WHAT NEEDS TO BE DONE: Take the data below and copy exactly the lines starting at the one with "her (761, 459)" and finishing at the one with "34 Travel (56, 112)", both included.

Extracted records:
*** Block opens ***
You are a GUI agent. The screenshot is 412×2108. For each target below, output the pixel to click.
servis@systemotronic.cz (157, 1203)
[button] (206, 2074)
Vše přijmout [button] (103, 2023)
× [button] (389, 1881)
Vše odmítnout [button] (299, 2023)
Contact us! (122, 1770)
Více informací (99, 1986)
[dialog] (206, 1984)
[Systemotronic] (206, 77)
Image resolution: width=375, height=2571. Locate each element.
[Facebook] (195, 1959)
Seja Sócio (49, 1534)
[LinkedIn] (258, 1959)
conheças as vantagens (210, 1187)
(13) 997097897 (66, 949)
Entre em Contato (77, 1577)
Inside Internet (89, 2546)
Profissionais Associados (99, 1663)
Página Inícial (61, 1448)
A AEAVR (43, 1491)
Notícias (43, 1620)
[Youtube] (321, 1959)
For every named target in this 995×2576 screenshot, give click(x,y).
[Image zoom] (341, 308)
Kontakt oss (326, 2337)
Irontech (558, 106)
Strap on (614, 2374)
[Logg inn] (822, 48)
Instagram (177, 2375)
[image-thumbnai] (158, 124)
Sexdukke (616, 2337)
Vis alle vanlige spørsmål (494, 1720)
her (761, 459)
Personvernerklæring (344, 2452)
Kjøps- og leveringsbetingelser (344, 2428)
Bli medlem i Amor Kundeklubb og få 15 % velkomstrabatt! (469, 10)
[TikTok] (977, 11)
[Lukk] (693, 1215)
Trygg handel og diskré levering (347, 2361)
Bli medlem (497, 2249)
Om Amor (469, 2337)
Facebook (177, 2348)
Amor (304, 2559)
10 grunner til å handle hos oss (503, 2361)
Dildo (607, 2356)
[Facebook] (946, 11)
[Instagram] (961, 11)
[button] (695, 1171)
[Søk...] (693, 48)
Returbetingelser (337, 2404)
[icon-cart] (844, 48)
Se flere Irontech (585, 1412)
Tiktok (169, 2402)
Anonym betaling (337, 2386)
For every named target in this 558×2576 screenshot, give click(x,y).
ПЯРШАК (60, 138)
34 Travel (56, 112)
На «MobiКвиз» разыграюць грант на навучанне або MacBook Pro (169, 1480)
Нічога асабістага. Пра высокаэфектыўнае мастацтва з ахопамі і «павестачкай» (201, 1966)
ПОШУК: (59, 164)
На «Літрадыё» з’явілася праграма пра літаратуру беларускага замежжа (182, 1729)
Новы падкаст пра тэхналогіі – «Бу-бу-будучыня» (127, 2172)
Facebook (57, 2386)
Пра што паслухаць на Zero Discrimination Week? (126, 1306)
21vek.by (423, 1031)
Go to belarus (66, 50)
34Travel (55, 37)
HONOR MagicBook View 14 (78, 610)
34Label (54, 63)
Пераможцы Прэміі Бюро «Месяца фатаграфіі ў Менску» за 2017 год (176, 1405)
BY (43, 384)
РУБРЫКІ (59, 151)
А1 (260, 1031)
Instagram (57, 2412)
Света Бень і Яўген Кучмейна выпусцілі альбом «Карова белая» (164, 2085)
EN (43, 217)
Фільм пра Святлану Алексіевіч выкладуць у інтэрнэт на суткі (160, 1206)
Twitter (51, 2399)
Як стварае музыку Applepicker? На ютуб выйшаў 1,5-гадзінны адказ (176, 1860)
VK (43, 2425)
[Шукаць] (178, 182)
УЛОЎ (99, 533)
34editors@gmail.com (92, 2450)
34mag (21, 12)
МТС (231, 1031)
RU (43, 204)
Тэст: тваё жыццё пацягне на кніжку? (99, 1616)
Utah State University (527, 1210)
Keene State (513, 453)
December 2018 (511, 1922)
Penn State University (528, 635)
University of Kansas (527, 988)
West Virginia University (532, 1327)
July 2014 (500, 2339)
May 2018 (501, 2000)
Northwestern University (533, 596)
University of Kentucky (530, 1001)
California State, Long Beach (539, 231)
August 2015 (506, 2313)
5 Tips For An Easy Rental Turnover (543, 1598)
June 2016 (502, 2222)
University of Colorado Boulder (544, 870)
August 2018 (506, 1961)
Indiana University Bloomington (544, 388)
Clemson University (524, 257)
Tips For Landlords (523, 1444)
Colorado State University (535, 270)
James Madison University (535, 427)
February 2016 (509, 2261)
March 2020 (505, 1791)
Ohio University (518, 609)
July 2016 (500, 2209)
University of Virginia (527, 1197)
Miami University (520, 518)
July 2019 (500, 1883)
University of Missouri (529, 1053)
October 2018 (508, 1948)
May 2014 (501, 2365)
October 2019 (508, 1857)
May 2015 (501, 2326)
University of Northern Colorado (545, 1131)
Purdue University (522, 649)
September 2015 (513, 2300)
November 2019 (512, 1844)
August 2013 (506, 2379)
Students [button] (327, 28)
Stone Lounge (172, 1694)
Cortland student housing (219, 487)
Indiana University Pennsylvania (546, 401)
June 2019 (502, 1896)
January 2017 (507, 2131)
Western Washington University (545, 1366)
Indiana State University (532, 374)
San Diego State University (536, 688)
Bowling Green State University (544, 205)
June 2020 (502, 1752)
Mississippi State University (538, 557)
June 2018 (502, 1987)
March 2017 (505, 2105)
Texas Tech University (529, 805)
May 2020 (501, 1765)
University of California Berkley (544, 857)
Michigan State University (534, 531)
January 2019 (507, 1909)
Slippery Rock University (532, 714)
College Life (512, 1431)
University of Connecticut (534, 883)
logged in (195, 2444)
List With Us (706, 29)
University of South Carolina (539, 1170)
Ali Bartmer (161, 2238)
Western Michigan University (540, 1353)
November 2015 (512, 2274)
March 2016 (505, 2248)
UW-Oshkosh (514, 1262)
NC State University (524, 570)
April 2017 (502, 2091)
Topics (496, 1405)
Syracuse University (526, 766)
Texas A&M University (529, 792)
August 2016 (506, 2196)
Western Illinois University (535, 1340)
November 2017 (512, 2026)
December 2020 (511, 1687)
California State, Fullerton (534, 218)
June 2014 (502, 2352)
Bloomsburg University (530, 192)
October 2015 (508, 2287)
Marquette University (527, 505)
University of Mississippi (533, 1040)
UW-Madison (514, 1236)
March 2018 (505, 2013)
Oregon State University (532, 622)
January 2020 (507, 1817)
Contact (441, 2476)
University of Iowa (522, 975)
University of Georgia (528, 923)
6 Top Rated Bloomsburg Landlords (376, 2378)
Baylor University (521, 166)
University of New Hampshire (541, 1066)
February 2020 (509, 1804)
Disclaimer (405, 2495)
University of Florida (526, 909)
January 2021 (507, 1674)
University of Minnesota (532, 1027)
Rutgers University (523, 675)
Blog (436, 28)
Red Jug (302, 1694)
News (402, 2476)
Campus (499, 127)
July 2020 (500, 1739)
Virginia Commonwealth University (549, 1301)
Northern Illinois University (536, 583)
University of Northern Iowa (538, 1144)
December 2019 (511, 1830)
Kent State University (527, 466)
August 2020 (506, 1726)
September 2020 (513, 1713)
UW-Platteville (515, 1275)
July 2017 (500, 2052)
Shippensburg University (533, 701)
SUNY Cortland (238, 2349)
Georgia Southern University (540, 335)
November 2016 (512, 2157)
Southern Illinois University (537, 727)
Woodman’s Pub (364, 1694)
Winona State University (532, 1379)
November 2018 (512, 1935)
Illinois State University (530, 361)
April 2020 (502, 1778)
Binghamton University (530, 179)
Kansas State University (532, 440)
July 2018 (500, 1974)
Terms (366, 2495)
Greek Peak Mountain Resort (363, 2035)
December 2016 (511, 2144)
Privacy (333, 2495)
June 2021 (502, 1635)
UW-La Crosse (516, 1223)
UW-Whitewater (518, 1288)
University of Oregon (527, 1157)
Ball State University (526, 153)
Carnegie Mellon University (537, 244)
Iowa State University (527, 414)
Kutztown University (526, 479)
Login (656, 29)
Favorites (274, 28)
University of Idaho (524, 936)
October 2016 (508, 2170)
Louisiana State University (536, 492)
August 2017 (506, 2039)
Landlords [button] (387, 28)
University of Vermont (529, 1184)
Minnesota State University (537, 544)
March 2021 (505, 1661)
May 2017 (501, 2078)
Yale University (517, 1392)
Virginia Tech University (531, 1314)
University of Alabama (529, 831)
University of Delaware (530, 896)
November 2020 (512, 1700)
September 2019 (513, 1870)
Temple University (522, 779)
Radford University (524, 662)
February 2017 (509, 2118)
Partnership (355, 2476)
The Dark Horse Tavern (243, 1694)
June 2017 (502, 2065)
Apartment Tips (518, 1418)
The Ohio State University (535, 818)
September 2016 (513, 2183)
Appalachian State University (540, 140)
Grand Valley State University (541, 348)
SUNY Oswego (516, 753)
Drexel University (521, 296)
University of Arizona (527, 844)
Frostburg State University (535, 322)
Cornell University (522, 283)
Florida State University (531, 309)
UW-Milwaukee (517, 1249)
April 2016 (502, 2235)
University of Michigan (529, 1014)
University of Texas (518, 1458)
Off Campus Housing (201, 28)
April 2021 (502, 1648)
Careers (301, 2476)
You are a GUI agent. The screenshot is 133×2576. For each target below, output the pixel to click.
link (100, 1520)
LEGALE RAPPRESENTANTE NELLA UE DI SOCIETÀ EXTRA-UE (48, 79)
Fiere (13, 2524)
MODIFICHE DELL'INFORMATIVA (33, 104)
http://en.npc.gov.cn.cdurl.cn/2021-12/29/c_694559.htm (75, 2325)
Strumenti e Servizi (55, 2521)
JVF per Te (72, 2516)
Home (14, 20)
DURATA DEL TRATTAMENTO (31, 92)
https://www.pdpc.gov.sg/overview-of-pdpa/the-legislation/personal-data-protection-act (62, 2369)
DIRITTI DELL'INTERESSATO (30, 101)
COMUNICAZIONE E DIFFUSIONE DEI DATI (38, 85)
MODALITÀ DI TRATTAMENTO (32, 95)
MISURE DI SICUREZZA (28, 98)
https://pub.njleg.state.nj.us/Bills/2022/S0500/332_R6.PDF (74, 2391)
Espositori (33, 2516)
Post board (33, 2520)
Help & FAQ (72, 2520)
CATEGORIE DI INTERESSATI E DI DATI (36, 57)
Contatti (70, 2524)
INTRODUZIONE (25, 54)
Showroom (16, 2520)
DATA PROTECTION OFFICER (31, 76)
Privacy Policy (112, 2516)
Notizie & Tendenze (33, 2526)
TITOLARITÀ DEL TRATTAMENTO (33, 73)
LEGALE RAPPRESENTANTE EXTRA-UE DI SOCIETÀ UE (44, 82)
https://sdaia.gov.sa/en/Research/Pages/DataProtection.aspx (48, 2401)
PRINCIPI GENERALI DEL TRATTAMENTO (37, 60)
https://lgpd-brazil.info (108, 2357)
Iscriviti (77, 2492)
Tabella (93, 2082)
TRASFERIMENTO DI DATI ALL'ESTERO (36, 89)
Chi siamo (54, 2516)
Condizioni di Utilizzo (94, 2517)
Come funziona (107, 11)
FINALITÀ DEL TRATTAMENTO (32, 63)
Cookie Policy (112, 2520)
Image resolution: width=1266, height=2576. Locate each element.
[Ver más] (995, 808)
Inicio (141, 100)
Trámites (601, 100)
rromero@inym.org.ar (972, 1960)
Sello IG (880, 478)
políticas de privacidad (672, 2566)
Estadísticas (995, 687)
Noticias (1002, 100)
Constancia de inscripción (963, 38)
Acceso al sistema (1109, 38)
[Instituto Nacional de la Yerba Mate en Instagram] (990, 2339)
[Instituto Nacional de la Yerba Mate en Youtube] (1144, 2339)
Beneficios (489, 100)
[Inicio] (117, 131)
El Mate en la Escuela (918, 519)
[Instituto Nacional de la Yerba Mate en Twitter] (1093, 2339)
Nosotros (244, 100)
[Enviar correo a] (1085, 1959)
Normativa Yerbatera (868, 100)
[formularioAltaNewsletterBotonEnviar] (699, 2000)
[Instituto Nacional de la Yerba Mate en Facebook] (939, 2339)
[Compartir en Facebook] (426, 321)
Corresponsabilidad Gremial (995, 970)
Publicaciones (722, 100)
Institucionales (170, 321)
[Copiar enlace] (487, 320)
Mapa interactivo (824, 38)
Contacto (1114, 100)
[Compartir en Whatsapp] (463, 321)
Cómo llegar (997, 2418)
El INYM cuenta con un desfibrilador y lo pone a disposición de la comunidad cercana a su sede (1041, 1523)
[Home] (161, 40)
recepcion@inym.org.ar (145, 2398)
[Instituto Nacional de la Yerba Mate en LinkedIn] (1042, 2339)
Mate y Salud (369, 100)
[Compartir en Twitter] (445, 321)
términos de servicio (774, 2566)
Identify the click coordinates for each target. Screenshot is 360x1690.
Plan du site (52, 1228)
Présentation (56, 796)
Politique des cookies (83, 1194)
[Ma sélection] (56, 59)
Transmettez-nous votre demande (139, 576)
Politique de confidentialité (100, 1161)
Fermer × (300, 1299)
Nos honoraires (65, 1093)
*** Block closes ***
ANSWER SPACE:
her (761, 459)
Personvernerklæring (344, 2452)
Kjøps- og leveringsbetingelser (344, 2428)
Bli medlem i Amor Kundeklubb og få 15 % velkomstrabatt! (469, 10)
[TikTok] (977, 11)
[Lukk] (693, 1215)
Trygg handel og diskré levering (347, 2361)
Bli medlem (497, 2249)
Om Amor (469, 2337)
Facebook (177, 2348)
Amor (304, 2559)
10 grunner til å handle hos oss (503, 2361)
Dildo (607, 2356)
[Facebook] (946, 11)
[Instagram] (961, 11)
[button] (695, 1171)
[Søk...] (693, 48)
Returbetingelser (337, 2404)
[icon-cart] (844, 48)
Se flere Irontech (585, 1412)
Tiktok (169, 2402)
Anonym betaling (337, 2386)
For every named target in this 558×2576 screenshot, give click(x,y).
ПЯРШАК (60, 138)
34 Travel (56, 112)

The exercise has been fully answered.